Ground forces: The government denied the existence of Russian forces in Ukraine long after the Russian invasion of Crimea and strong evidence that Russian forces were, in fact, on the ground. Putin has pulled the same trick in Syria, where he says he doesn't have Russian forces. The government continued these denials even after Russian nationals and Syrian regime forces came into deadly contact with US forces in Syria earlier this year.

As the United States weighs responses to the chemical weapons attack in the UK, including expelling diplomats, we should expect Russian denials to continue. Putin called the accusation "delirium" and even though he'd respond by kicking out US diplomats and maybe seizing US properties (like he did last summer in response to US sanctions), it's a show.

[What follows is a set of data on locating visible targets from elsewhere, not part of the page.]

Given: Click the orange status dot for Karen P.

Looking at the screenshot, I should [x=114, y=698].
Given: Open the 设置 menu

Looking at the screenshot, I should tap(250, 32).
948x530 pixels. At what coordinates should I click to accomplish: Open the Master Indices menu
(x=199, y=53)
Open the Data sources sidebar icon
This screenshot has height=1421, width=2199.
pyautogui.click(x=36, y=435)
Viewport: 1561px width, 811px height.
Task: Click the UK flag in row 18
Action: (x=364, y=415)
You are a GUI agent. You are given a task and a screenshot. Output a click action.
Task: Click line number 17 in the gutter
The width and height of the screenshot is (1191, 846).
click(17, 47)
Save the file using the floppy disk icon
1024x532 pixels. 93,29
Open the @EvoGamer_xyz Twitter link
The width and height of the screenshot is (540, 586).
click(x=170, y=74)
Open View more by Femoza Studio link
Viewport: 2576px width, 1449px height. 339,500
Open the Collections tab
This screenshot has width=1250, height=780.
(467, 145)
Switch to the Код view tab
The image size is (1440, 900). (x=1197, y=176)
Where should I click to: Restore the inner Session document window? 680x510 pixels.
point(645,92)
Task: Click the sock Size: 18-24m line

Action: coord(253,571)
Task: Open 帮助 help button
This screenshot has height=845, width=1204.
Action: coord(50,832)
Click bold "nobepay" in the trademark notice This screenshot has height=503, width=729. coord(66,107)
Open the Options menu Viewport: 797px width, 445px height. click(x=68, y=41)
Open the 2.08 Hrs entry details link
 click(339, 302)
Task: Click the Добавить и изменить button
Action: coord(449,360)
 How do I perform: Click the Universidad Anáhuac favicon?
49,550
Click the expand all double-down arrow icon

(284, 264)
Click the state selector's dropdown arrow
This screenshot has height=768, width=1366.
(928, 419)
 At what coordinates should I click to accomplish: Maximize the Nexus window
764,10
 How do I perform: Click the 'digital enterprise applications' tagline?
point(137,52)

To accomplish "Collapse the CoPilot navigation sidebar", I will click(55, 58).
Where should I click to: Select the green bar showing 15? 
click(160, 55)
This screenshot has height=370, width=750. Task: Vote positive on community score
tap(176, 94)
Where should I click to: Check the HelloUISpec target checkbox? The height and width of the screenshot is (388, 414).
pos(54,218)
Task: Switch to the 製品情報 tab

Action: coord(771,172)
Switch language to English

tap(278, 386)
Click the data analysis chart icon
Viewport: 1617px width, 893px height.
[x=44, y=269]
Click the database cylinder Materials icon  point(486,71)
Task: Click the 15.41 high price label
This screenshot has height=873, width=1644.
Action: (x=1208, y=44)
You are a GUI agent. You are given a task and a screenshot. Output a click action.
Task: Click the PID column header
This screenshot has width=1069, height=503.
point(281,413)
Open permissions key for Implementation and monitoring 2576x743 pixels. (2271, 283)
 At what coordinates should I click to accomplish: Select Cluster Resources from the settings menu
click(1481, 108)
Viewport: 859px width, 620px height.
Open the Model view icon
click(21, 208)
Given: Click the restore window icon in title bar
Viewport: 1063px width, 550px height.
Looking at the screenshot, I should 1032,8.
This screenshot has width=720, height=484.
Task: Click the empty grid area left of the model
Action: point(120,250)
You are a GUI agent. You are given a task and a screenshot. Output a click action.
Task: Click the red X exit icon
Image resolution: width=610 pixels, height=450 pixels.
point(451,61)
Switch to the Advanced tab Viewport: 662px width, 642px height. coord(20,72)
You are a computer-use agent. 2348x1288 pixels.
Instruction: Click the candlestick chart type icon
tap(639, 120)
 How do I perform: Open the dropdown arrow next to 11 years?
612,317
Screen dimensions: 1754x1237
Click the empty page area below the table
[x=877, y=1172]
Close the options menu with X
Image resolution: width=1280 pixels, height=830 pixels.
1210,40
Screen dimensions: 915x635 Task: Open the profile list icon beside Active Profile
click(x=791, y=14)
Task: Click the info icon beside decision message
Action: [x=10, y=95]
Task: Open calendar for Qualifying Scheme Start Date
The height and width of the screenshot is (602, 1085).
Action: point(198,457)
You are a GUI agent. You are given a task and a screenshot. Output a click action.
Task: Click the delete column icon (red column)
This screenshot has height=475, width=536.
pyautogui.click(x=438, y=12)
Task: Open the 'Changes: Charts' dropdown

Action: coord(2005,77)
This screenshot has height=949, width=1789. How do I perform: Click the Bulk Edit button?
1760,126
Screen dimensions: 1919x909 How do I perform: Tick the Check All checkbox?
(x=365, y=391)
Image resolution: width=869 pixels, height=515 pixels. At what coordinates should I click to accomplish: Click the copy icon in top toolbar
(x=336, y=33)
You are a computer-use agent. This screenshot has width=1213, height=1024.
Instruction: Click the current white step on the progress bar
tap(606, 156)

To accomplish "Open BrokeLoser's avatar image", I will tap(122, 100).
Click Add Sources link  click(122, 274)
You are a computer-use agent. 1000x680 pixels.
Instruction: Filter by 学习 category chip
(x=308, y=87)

Putin doesn't care about Russian diplomats in the United States; he doesn't need them in America to get information on us. He's hacked into our infrastructure, has other agents throughout the country and is manipulating our information flow to influence the American people. Neither we, nor any of our allies who may take action together, should be fooled by his empty denials.

Kim's RSVP still pending: But the inter-Korean summit is happening

There has still been no public North Korean response to a US-North Korea head of state meeting. However, plans for the North Koreans and South Koreans to meet again, without the United States, are proceeding. Officials from both countries are going to meet this week on the North Korean side of the border to get ready for an inter-Korean summit between Kim Jong Un and South Korean President Moon Jae-in in April in South Korea.

The North Koreans may be waiting for a signal that the new national security adviser remains more open to diplomacy than he has in the past, or, they could be proceeding, bilaterally with the South Koreans to forge a closer inter-Korean bond. We know that Kim has previously focused on his desire to reunify the peninsula, heralding a desire to "write a new history" of national reunification.

Ongoing communications with the South Koreans during this process will be key to getting information on the North Koreans' approach and ensuring the international community, led by the United States, remains united on the need for North Korean denuclearization.

It's another non-election: Egyptians go to the polls

On the heels of Putin's presidential victory, another in-name-only election will take place in what many hoped, post-Arab spring, would be a wellspring of democracy in the Middle East: Egypt. You don't have to guess the outcome. Sitting President Abdel Fattah el-Sisi will win the election this week. That's a sure bet.

It's a disappointment for many -- to put it mildly -- after the 2011 Egyptian revolution that ousted Hosni Mubarak and offered a flicker of a democratic opening, until the military seized power in 2013.

Polls open on Monday, but like in Russia, Sisi will "win" and stay in power as long as various forces in Egypt want him to. There are no serious contenders (opposition candidates claim intimidation and even arrest by the state). And Human Rights Watch said Egyptian authorities abused national emergency laws to dampen opposition and support Sisi.

So, Sisi is sticking around. His power derives not only from any real support he has in the country, but also from the military and security services who removed his predecessor. They're his security blanket, and his new term will be rife with actual presidential needs like improving the economic and security situation in Egypt.

But he'll have to do all that (no easy tasks) while keeping his patrons happy. As a product of the Egyptian military, Sisi knows how the organization works, but there are a lot of politics at play both before, during, and after this sham election.

And while we withheld foreign military financing and economic support to Egypt in August over human rights concerns and a law restricting NGO access, the National Security Council has to decide now whether to withhold further funding or make stronger statements rebuking the Sisi government.